Monday, October 19, 2009

Science Reporting Ethics

Do you have any thoughts on the ethics of blogging about scientific presentations?

The issue (for you non-scientists out there) is that scientists generally give presentations (whether to departments or international meetings) with the assumption that what they display, say or imply probably won't travel very far outside the room.

So, how do you report something that isn't meant as public knowledge?

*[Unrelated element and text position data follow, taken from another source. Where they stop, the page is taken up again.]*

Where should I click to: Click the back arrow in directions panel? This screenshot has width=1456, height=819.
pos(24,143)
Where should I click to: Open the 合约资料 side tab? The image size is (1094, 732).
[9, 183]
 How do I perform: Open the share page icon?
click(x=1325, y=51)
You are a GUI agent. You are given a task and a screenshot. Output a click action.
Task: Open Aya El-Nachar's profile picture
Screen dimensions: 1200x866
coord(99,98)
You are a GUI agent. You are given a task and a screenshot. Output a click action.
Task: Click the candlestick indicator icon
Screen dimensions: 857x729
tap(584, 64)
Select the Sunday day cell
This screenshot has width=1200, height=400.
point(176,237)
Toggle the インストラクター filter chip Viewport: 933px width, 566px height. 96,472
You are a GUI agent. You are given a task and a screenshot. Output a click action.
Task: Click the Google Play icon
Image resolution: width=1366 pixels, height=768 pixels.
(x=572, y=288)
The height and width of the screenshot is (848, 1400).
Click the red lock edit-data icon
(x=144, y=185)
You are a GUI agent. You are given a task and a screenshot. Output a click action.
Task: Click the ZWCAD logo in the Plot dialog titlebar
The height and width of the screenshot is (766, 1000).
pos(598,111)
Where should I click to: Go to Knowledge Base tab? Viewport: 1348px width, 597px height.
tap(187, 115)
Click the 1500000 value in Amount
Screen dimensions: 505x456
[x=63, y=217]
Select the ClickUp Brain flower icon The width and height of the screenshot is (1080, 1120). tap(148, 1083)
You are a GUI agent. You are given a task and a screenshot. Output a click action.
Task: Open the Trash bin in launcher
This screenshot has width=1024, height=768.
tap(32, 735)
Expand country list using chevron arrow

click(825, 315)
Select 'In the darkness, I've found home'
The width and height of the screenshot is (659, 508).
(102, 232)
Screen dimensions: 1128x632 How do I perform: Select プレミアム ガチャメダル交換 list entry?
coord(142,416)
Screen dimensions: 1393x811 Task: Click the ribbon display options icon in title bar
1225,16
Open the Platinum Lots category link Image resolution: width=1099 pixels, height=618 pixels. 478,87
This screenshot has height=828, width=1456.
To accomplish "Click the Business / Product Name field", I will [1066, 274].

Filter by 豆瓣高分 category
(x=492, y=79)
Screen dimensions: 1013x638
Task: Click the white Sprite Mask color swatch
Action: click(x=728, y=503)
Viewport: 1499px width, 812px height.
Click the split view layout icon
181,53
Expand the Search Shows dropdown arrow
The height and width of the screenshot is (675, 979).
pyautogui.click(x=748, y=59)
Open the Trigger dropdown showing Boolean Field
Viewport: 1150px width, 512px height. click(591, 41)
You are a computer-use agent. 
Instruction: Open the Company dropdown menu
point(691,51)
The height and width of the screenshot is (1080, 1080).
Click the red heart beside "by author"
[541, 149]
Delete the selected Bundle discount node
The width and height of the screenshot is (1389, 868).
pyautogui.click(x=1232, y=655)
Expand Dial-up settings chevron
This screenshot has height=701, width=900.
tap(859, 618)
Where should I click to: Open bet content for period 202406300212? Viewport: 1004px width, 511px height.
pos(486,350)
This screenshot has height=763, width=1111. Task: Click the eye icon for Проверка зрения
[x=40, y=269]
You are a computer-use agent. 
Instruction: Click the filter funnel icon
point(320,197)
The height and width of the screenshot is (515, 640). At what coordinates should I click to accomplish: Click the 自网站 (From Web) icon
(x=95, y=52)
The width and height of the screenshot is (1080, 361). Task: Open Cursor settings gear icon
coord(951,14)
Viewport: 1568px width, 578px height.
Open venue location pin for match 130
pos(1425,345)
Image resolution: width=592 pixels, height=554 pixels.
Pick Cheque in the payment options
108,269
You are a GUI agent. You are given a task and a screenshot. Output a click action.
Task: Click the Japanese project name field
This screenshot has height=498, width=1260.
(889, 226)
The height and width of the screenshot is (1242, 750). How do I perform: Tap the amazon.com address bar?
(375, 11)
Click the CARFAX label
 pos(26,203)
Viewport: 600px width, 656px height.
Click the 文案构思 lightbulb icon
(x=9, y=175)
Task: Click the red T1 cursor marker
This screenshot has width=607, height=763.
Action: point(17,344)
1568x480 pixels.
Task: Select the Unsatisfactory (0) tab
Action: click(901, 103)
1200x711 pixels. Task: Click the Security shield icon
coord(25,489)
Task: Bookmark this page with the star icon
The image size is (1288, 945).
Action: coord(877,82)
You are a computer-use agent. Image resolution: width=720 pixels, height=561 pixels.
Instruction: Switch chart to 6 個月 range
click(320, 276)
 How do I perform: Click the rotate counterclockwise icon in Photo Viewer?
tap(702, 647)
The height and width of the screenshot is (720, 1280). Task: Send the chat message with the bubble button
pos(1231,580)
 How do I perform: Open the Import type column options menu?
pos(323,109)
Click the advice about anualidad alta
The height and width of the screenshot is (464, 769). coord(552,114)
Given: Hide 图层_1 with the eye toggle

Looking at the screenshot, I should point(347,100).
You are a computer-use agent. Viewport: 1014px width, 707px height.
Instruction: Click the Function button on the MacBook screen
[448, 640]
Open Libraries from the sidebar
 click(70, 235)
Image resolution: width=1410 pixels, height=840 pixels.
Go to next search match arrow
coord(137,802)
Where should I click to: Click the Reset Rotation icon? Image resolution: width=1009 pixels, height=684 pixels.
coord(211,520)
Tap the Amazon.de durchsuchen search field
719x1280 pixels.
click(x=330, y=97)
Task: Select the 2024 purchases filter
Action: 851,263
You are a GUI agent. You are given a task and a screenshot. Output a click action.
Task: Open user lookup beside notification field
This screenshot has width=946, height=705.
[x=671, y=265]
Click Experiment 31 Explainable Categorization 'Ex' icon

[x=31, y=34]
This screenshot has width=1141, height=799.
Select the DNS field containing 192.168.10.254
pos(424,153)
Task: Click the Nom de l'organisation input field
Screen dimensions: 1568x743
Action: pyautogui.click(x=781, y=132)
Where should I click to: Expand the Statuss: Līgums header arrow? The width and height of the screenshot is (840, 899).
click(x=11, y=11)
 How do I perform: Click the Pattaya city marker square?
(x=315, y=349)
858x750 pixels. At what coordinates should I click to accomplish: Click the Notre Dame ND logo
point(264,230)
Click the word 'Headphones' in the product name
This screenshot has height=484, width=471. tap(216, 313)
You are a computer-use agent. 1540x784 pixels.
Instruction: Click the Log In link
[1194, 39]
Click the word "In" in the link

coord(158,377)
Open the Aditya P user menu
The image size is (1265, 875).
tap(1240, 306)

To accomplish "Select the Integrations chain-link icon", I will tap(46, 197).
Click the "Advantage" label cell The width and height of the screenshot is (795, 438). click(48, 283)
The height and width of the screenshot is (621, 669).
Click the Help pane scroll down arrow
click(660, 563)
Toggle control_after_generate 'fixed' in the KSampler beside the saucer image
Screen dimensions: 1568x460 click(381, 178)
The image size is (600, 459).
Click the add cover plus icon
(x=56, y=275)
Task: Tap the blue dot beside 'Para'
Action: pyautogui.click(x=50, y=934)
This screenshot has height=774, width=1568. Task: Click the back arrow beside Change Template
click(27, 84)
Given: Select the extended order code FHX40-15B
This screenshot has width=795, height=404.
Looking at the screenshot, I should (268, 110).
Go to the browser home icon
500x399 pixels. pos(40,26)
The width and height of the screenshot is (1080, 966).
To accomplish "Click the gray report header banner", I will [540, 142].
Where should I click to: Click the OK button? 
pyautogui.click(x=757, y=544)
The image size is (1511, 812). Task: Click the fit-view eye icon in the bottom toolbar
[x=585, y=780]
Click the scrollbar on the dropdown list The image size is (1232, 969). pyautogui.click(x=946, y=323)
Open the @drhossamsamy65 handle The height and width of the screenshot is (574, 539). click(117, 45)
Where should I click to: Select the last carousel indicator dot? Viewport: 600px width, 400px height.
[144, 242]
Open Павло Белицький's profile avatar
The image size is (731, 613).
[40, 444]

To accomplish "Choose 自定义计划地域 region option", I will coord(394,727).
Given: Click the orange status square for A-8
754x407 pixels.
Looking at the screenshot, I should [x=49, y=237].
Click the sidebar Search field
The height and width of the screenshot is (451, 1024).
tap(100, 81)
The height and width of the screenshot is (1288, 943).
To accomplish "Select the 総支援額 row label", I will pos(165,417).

For me, it's not so much an issue of presenting "scoopable" data out to the wider world because I generally blog from ideas (usually anecdotal) given in presenters' introductions - which I try to tie into other ideas I've been exposed to. What I don't want to do is imply that the author has opinions they didn't state (or don't want to announce publicly), not give credit where it's due, have to approach every person and ask them if it's ok or never talk about stuff presenters say in the first place.

Any thoughts?

1 comment:

  1. I think this is pretty straightforward. Though talks are not usually intended as entirely public, it's certainly true that anyone in the audience can leave and tell their friends, coworkers, etc. about the talk. So blogging it doesn't seem much different ethically. Reproducing a talk would be a problem, but reporting on it doesn't seem to be a big deal to me. It does, however, require a higher standard of journalism than chatting about a talk over beer with a coworker would.